The World Health Organization (WHO) says children were paying a high price.
In a joint media statement on Monday with the United Nations, WHO stated, “There was a dramatic worsening of world hunger in 2020… The world is not on track to achieve targets for any nutrition indicators by 2030.”
This year’s edition of The State of Food Security and Nutrition in the World is the first global assessment of its kind in the pandemic era.
The report was jointly published by the Food and Agriculture Organization of the United Nations (FAO), the International Fund for Agricultural Development (IFAD), the United Nations Children’s Fund (UNICEF), the UN World Food Programme (WFP) and WHO.

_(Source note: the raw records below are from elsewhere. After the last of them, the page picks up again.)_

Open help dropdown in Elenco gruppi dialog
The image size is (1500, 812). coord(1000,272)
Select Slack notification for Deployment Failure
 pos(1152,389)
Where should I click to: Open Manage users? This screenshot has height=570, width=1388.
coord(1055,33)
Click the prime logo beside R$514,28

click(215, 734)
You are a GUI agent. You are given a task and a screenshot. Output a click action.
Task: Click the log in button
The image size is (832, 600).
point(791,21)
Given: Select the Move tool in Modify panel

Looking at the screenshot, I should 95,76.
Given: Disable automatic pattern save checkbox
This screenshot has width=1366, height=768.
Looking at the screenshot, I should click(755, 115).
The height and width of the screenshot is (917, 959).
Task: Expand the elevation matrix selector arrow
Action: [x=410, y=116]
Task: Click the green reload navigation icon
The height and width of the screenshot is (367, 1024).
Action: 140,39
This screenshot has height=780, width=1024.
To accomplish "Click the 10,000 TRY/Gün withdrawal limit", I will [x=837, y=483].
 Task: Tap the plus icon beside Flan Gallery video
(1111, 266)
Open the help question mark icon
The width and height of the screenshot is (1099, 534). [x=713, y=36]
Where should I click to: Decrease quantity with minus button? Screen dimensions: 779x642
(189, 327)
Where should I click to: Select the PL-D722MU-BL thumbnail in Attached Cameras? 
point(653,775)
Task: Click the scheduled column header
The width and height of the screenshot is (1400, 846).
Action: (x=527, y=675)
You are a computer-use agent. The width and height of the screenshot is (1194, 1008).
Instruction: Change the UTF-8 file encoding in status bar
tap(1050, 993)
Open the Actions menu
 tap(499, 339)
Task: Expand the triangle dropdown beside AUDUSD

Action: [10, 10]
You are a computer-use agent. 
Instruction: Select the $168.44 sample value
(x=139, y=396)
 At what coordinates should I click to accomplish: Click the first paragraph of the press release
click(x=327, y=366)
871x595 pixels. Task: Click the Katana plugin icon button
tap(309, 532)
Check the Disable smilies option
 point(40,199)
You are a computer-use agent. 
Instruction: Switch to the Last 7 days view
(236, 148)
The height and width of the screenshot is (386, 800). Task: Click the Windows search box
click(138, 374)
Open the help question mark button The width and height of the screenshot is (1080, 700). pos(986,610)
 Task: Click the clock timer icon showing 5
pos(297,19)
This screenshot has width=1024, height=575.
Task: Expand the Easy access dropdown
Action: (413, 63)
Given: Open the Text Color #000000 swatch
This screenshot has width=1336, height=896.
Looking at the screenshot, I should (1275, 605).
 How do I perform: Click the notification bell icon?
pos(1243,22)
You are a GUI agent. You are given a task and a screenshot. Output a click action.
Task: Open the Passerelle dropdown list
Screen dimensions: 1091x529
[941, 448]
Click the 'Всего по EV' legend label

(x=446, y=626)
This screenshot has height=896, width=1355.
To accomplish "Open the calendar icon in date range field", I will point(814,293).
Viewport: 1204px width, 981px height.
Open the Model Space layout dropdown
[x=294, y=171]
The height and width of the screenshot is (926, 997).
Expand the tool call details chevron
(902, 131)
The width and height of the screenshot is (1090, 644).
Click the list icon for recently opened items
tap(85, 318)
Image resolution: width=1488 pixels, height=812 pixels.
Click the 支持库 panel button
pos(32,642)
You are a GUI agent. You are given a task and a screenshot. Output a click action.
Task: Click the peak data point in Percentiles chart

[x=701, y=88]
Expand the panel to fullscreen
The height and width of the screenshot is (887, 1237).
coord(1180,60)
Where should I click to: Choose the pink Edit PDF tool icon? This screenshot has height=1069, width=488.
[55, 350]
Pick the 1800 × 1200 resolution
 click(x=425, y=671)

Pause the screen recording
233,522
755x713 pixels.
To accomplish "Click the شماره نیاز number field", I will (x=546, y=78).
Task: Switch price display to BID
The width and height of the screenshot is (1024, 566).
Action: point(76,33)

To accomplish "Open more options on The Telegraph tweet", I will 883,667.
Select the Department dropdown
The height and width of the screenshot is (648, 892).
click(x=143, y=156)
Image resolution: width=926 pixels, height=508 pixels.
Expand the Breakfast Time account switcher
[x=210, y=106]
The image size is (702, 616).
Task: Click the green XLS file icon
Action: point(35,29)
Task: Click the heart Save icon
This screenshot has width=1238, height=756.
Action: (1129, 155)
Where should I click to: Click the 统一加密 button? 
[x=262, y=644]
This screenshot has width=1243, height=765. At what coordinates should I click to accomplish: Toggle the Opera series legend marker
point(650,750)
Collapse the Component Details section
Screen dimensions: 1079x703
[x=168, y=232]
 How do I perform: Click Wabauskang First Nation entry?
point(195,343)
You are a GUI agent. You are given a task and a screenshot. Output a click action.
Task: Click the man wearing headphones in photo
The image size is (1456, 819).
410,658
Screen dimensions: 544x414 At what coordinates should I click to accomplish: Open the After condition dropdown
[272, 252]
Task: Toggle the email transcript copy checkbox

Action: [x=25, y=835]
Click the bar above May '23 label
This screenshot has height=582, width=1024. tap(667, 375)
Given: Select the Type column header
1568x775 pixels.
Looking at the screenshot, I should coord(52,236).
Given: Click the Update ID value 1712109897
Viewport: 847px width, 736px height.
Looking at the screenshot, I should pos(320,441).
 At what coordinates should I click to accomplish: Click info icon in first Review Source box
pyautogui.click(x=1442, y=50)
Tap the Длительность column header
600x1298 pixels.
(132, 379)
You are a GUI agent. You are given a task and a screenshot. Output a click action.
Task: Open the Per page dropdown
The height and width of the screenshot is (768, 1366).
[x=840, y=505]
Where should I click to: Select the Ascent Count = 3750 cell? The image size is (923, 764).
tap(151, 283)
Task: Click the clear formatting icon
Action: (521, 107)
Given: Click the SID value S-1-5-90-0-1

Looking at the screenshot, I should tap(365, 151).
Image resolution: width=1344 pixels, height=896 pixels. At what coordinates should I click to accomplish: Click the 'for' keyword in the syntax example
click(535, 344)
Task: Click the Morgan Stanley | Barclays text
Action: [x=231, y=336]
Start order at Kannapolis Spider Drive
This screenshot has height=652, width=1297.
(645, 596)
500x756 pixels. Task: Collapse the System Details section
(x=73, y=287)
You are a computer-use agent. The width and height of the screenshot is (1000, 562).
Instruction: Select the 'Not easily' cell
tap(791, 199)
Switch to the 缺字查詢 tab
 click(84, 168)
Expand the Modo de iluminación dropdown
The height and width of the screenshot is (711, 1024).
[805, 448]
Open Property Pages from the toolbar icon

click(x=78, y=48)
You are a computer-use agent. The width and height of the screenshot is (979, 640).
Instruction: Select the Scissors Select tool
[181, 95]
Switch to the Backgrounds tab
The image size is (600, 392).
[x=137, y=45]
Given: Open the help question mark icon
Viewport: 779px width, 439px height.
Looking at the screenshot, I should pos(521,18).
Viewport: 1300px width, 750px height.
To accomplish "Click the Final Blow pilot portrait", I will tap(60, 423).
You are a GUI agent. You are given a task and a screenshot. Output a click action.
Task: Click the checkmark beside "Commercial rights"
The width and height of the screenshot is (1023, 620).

Previous editions had already put the world on notice that the food security of millions, many children among them was at stake. “Unfortunately, the pandemic continues to expose weaknesses in our food systems, which threaten the lives and livelihoods of people around the world,” the heads of the five UN agencies write in this year’s Foreword.
The statistics
WHO stated, “Already in the mid-2010s, hunger had started creeping upwards, dashing hopes of irreversible decline. Disturbingly, in 2020 hunger shot up in both absolute and proportional terms, outpacing population growth: some 9.9 percent of all people are estimated to have been undernourished last year, up from 8.4 percent in 2019.”
More than half of all undernourished people about 418 million live in Asia, more than a third-282 million in Africa and a smaller proportion of 60 million in Latin America and the Caribbean, WHO stated.
“But the sharpest rise in hunger was in Africa, where the estimated prevalence of undernourishment at 21 percent of the population is more than double that of any other region,” WHO stated.
WHO added that more than 2.3 billion people or 30% of the global population lacked all year round access to adequate food.
Children paying a high price
WHO stated, “Malnutrition persisted in all its forms, with children paying a high price.”
In 2020, over 149 million under-fives were estimated to have been stunted, or too short for their age, more than 45 million – wasted or too thin for their height and nearly 39 million – overweight.
Globally, despite progress in some areas more infants were being fed exclusively on breast milk.
WHO stated that three billion adults and children continue to suffer from unhealthy diets.
Recommendations
WHO and the UN are encouraging countries to integrate humanitarian, development and peacebuilding policies in conflict areas, incentives for smaller farmers, cash support programmes during the pandemic, lowering the cost of nutritious food, tackling poverty, strengthen food environments and changing consumer behaviour in order to ease the food burden.